Lack of record keeping
When a community hands off the responsibility for economic development to a staff and doesn’t stay involved, they often fail to require detailed records. This lies in the reflex many government leaders have not to “micromanage”. They don’t scrutinize the police patrol schedules because it would annoy the police chief, so they don’t scrutinize the call lists of the economic development staff. In fact, they often don’t even require call lists. But economic development is a different sort of government activity. Failing to require detailed records leads to the loss of time and effort. The value of economic development work lies in the lists of prospects who have been identified and called, and in what the prospects said when contacted. Those lists should be called over and over again, even if, from year to year, the people doing the contacting are different. If lists are lost, the community has to start the cold call effort over again from scratch. Not only is this is a loss of time and money, it’s also a loss of whatever tentative interest might have been created in the businesses who were contacted.
Getting suckered
A community eager – even desperate – for new business is, unfortunately, also a community vulnerable to be taken advantage of by both dreamers and schemers: people who say they are interested in bringing a business to the community but either lack the capacity to do so or people who have some questionable ulterior motive. It is not uncommon for earnest but cash-strapped entrepreneurs to approach a town seeking help for some grand business idea, thinking that the town can somehow provide the cash. Communities can waste a lot of time, and sometimes money, with such dreamers before the idea usually evaporates, as it usually does. In the worst case, the community may be foolish enough to hand over some money, which also usually evaporates. While it is always important to be open and welcoming to anyone who proposes to bring in a new business, communities must subject any such prospect to the kind of screening that a bank or a car dealership would do. There are some simple questions. Does the prospect have a written business plan with a clear set of numbers showing how much the business would cost and how and when it would make money? Do the numbers make sense? Are they similar to numbers in similar, established businesses? Most importantly, has the prospect made any kind of stake in the community? Have they purchased real estate? Can they provide a letter of credit from a bank? If they are asking for public money, will they match those funds with their own funds? What is their employment and business history? Do they have credible references (not their brother-in-law)?

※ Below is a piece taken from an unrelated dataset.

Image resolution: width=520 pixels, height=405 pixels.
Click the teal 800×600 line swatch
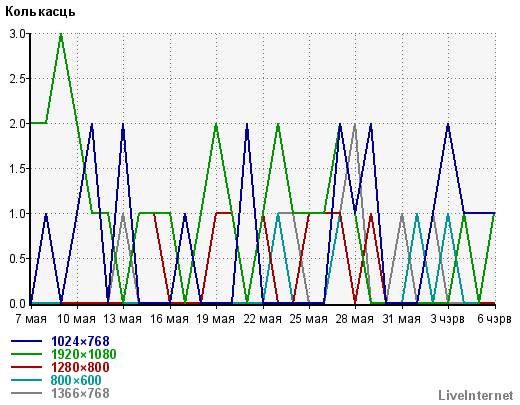26,380
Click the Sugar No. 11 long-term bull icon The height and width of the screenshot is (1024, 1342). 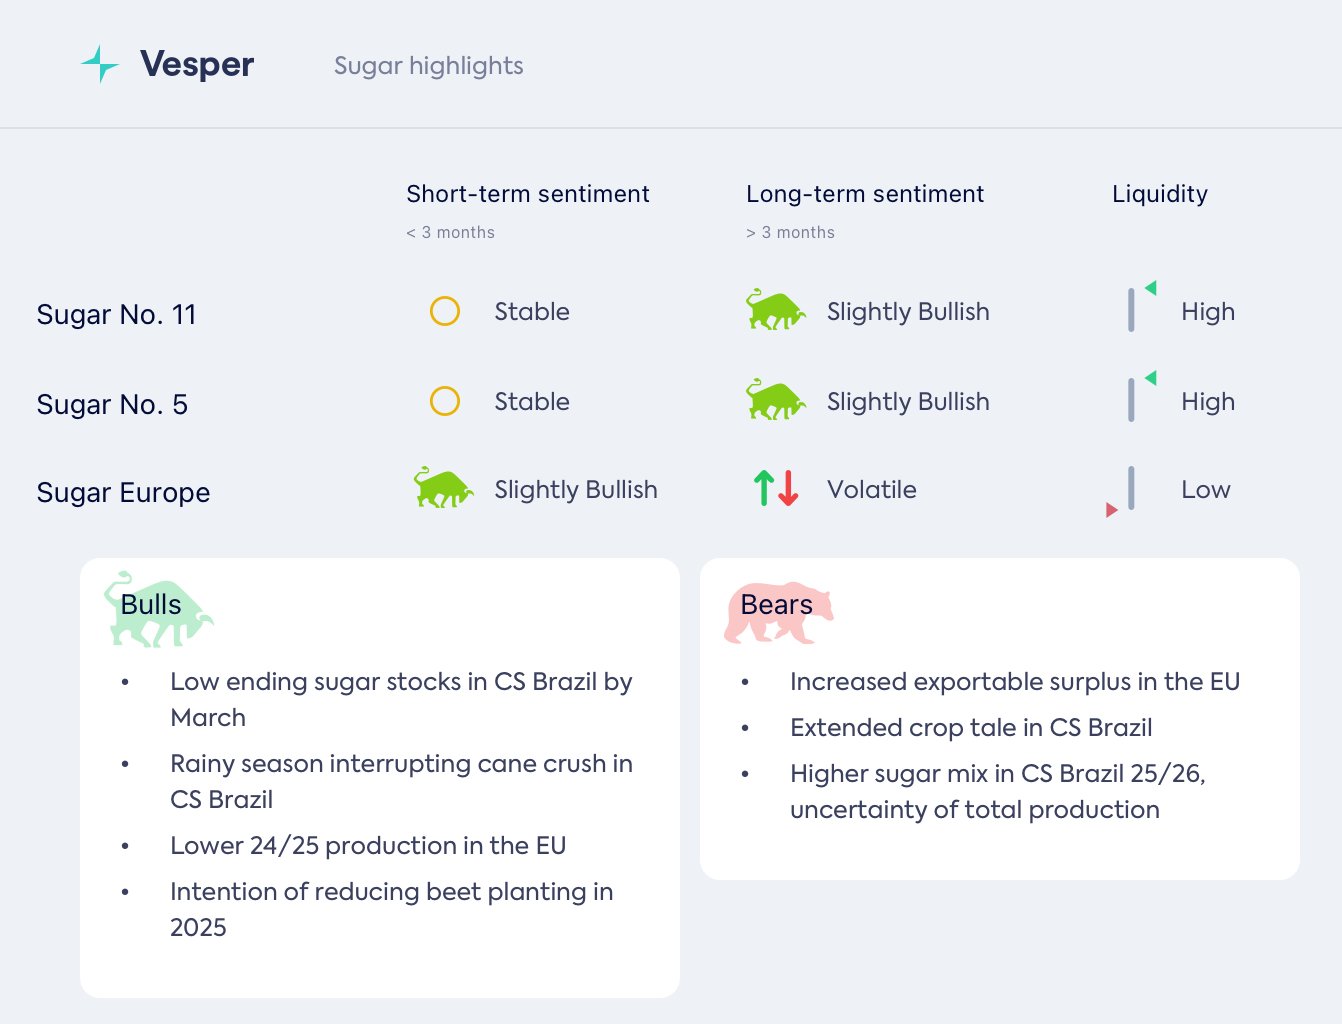pyautogui.click(x=775, y=311)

It could be said that putting government in the business of promoting business is a good example of the phrase “strange bedfellows”. Working in the private sector and developing business is not a natural or easy function of government. Yet it can work. In the creatively destructive economy of this country, businesses are being started, expanded and re-located all the time. It is a big country. The odds of a company headquartered in Atlanta finding a small town in New England are very poor unless that small town is on the phone to that company, showing them why it makes sense to set up shop in their community. Then the odds get better. Not certain, but better. And in this economy, better is better than nothing.